Liquidity5 Jan 2024 02:11
I estimate PFC's liquidity is currently around $100-150m.
With this, the company has up to 2 months (without any further advance payments or legacy project closures) before they default on the covenant. Let's also not forget that there has been no mention of PFC breaching the EBITDA convenant. So expect 2023 EBITDA to come in line with guidance.
Therefore, there is no imminent requirement for an RNS to land on finance say.. tomorrow.
It does seem however that PFC have this under control. For example, they took a decision to REDUCE liqudity themselves on 20th December by OVER $100m by using this money as collateral.
My opinion is, if they can just use that much money as collateral, liquidity for ongoing operations was never really a concern. But growth in the business is not manageable with current liqudity, with any future contract wins at risk of not being able to secure guarantees and therefore, ultimately losing the contract.
PFC are able to speak to finance providers (banks) to potentially waiver the covenants. This is stated in their last annual accounts stating the following which supports PFC to secure any waivers:
- Lenders are very supportive of PFC with multiple extensions or amendments to borrowing facility
- Outlook on pipeline, and their current very strong backlog
- Positive cashflow in H2/23 (although offset by collateral, but not important, still positive cashflow).
Given the situation PFC are in, PFC require the following to strengthen balance sheet:
- Waivers on covenants with RCF and term loans (mainly liquidity covenant - the EBITDA covenant is not tested until YE24).
==*==
Reproduce word for word the part of the post on PFC's liquidity that begins at the words "Therefore, there is" and stops after the words "losing the contract.".
==*==
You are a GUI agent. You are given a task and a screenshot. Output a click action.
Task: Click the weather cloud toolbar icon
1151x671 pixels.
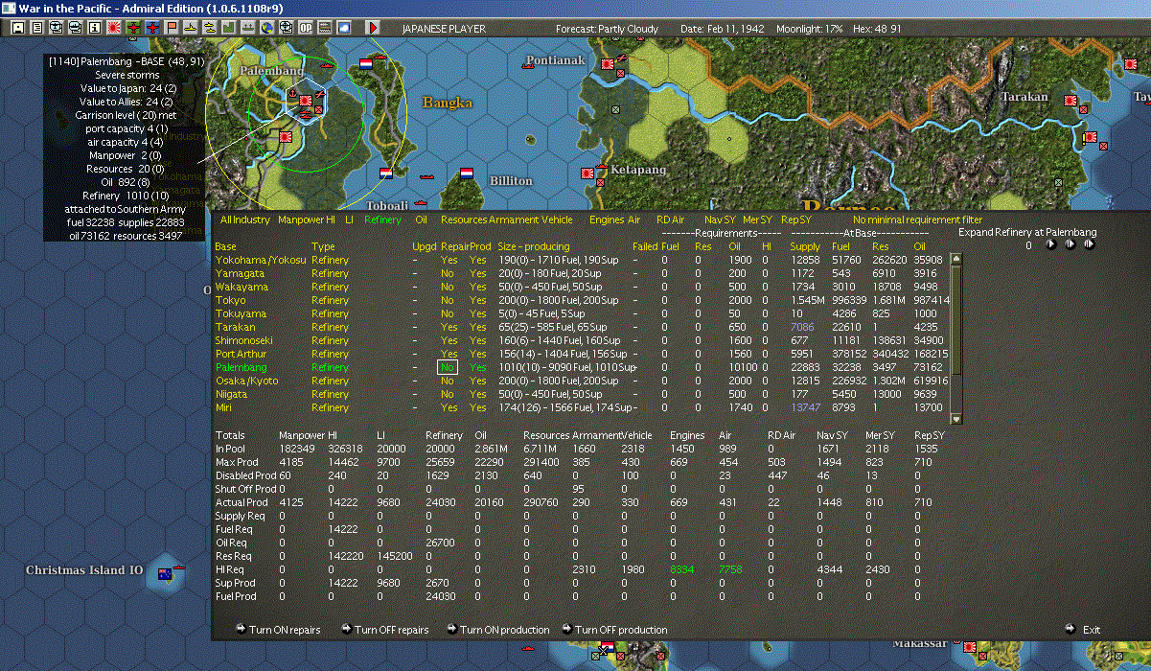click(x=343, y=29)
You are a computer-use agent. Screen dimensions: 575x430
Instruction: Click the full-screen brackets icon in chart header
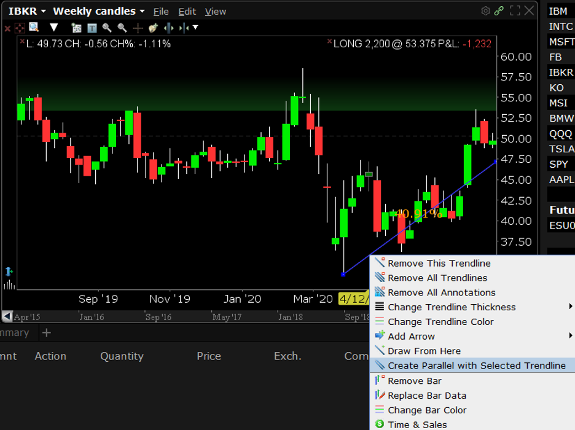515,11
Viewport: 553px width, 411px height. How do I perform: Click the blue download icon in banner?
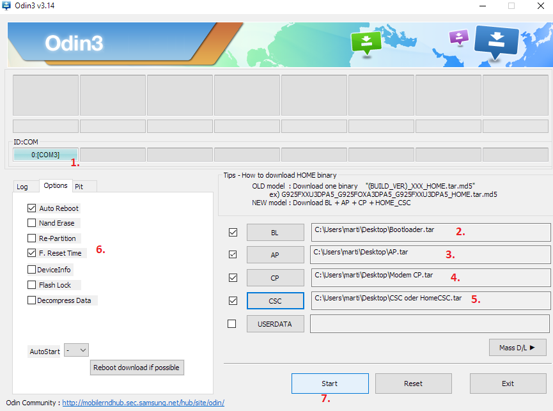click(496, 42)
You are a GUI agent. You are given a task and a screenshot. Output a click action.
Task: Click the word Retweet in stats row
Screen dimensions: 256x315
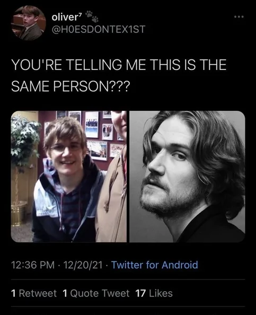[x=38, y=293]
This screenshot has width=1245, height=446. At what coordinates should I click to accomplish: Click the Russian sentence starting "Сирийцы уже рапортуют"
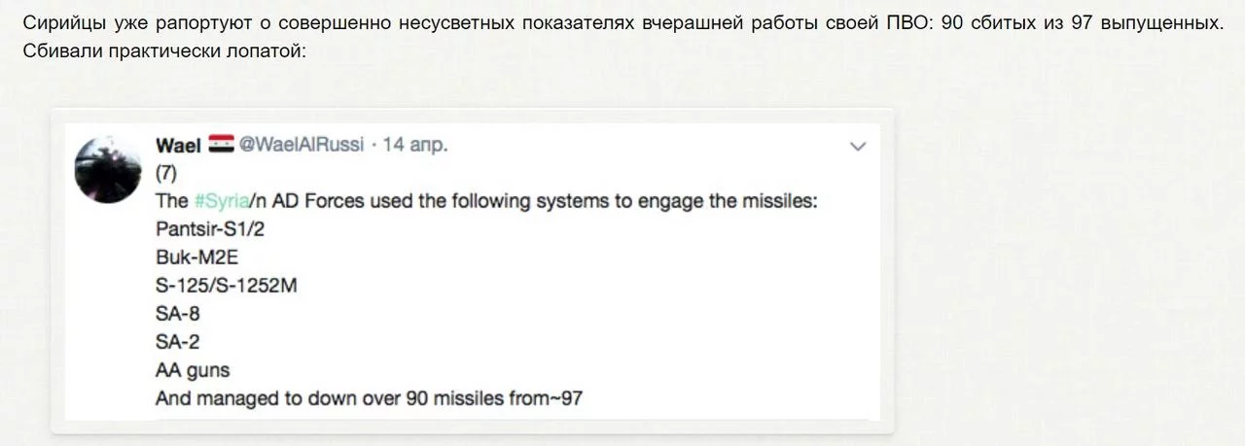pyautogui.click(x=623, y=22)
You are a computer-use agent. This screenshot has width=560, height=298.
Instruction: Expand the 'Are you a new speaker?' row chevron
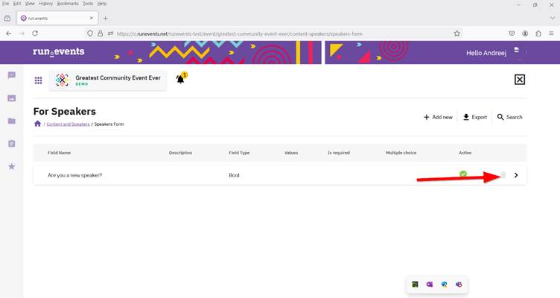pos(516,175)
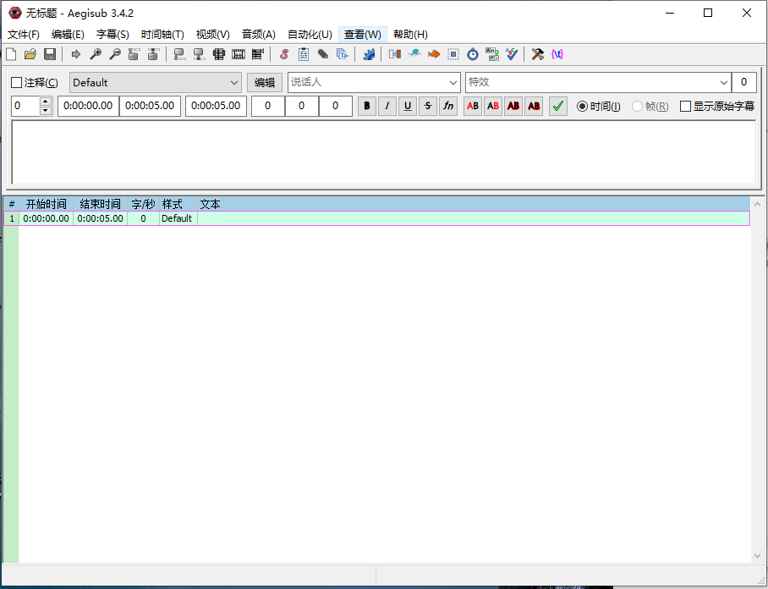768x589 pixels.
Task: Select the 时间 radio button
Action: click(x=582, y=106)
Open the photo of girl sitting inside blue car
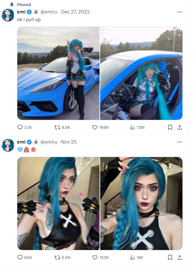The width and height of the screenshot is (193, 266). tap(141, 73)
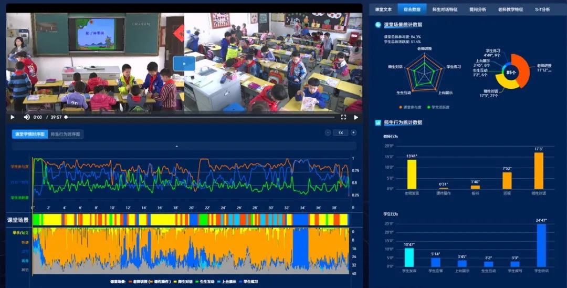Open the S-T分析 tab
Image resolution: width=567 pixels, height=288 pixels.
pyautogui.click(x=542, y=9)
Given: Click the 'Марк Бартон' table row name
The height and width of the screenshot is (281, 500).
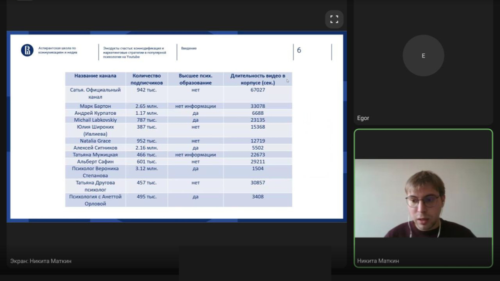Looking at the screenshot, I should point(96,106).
==*==
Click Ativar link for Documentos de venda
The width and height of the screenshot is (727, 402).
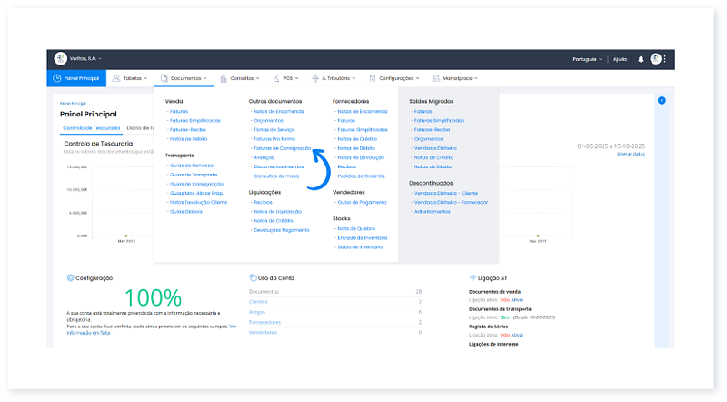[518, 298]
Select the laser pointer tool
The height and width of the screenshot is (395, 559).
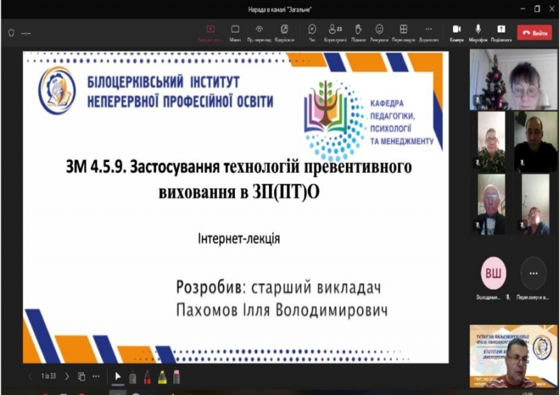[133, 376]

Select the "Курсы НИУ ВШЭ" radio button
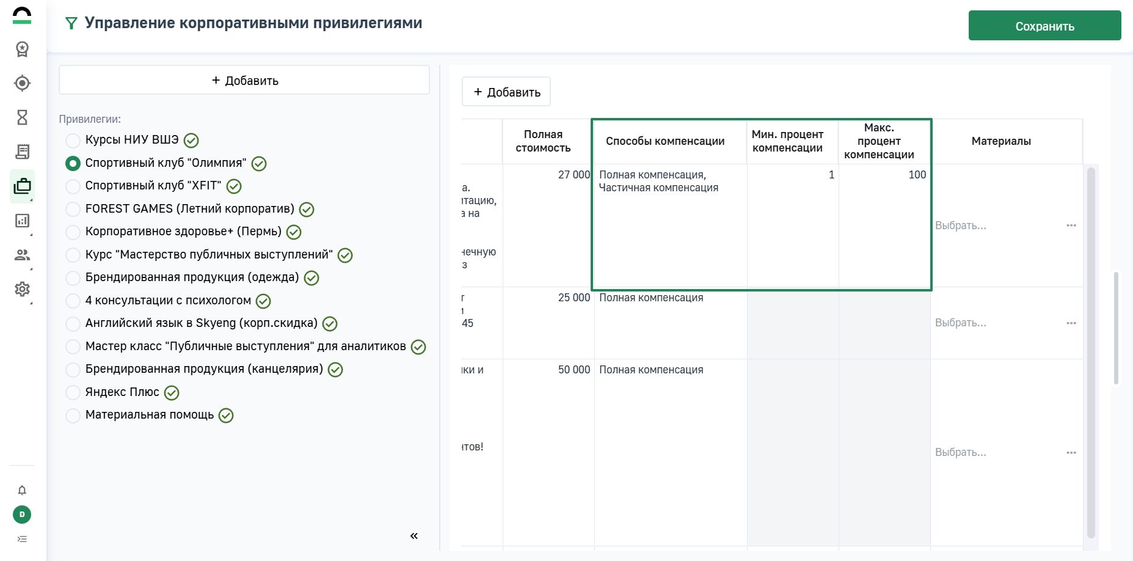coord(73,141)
==*==
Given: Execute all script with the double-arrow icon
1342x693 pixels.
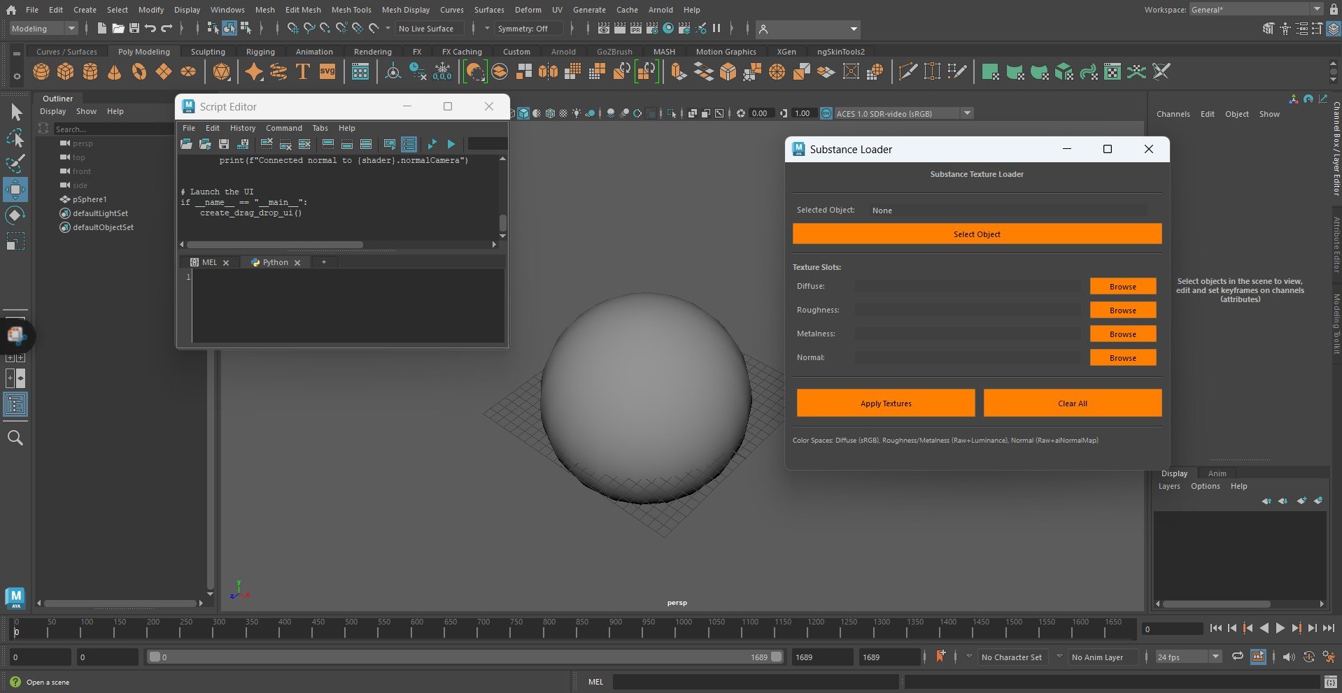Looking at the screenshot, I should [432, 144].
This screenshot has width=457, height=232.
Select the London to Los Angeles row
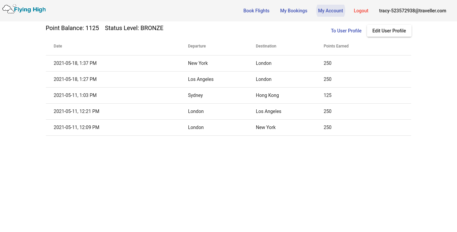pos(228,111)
==*==
### The answer
Therefore, there is no imminent requirement for an RNS to land on finance say.. tomorrow.
It does seem however that PFC have this under control. For example, they took a decision to REDUCE liqudity themselves on 20th December by OVER $100m by using this money as collateral.
My opinion is, if they can just use that much money as collateral, liquidity for ongoing operations was never really a concern. But growth in the business is not manageable with current liqudity, with any future contract wins at risk of not being able to secure guarantees and therefore, ultimately losing the contract.